Start the car up and pop the hood. Take note of how rough the engine is running.
One at a time, unplug a fuel injector connector from one injector and then reconnect it. If the engine ran worse with the connector disconnected than with it connected, then that cyclinder is working properly. If you notice no change in the engine roughness when you disconnect the injector connector, then something in that cyclinder is not functioning properly and causing a misfire.

Do this for all six cyclinders and write down any suspected bad ones.

If you have any bad cyclinders, you will need to purchase a spark tester and a NOID light. I bought them off of ebay for about $30 total. The spark tester I purchased was an inline type like this one:
http://cgi.ebay.com/In-Line-SPARK-PLUG-TESTER-tool-Test-Ignition-System_W0QQitemZ7594299192QQcategoryZ31483QQrdZ1QQ cmdZViewItem#ebayphotohosting
please take note that I linked to that auction strictly as an example and I do not endorse that seller in any way.
I chose this type of spark tester due to the way each coil fires through two sparks plugs, and I didn't want to potentially interupt the circuit and produce a false bad reading.

You can also get the NOID light off of ebay, or an autoparts store. Make sure it is for GM cars, as they differ for different makes and years.
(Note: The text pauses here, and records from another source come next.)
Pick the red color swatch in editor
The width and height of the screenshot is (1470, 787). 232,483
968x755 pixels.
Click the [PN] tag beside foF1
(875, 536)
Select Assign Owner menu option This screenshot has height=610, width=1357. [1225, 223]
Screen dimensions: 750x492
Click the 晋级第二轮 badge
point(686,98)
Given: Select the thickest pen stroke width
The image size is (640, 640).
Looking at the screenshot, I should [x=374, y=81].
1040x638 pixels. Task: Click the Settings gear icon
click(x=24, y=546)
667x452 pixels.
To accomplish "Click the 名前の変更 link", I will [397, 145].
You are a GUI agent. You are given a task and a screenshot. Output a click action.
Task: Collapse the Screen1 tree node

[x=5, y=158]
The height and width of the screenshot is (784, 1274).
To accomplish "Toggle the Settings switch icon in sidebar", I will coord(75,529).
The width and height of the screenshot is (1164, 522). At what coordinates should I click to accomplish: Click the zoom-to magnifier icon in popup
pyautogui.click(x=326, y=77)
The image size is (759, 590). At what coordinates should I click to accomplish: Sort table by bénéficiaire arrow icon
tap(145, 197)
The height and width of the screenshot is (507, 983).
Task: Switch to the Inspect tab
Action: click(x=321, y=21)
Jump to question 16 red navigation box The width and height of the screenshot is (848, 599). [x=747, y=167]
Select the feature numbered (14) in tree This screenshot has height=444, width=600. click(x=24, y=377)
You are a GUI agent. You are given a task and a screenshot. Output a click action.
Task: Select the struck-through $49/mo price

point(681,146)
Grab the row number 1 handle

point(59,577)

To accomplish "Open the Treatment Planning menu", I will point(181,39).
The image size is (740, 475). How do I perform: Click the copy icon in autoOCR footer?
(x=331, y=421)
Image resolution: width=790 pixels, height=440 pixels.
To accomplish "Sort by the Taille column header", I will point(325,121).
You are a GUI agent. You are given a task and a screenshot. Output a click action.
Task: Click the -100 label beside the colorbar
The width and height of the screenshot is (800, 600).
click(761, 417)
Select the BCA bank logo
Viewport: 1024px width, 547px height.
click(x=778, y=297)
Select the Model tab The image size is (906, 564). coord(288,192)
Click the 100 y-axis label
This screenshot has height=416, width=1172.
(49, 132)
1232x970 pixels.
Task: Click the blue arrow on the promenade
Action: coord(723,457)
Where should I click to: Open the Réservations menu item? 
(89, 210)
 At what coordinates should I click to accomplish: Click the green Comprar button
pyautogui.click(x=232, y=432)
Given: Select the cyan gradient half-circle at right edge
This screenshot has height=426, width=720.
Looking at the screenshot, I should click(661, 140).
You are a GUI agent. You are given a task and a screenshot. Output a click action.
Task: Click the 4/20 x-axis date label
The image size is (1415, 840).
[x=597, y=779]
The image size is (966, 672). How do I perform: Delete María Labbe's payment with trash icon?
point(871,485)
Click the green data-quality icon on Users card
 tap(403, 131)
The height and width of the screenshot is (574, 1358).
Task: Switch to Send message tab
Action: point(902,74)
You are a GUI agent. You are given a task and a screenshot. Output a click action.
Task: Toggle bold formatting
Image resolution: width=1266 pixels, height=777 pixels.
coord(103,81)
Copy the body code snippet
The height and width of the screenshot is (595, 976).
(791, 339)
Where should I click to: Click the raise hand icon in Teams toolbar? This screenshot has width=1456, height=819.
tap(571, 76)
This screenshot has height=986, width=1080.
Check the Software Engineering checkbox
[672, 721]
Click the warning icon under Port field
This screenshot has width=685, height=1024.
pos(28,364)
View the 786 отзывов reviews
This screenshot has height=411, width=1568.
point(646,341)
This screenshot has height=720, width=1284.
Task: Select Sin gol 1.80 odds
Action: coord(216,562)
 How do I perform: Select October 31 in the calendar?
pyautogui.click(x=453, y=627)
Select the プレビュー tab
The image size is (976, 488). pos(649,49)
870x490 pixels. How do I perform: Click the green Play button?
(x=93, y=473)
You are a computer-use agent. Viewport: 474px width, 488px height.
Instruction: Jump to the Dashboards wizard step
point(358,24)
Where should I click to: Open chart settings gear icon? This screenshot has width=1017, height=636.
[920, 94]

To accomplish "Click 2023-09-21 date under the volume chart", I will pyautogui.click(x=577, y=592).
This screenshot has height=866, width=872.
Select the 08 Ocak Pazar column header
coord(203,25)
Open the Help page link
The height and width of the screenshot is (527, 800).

Once you have those two tools:

First, you'll need to pull the fuse for the fuel pump. It is (stupidly) located under the dash on the passenger side along the door frame. You can get to it the same way you get to the computer as I described in my PM. You will probably have to lay on the floor and look up to see it. It is located in a little cluster of fuses and relays, and there should be a diagram somewhere under there to tell you which one to pull. If not let me know and I'll find out for you.

With the engine off, connect the inline spark tester between the spark plug of the suspected bad cyclinder and it's spark plug wire. Have a helper crank the engine and you should see the bulb in the spark tester flash, which indicates that the spark plug circuitry is working for that plug. If you don't get a flash, then something is wrong with the wires, the coil, or even the module underneath the coils.

Next, one at a time, disconnect a fuel injector connector and plug the NOID light into the connector harness. Once again have a helper crank engine and you should see the NOID light flash. Flashing indicates that the circuitry for that injector is working properly. Even if you do get a flash, it is still possible for the injector to be clogged with dirt or the coil of wire inside the injector to be defective in some way.
If you don't get a flash, then there is a problem with either: 1. the wiring between the computer and the injector connector, or the injector connector and ground has been damaged so as the electrical signal sent by the computer to fire the injector can not reach it. 2. Something in the computer has gone bad and you will need to replace the computer.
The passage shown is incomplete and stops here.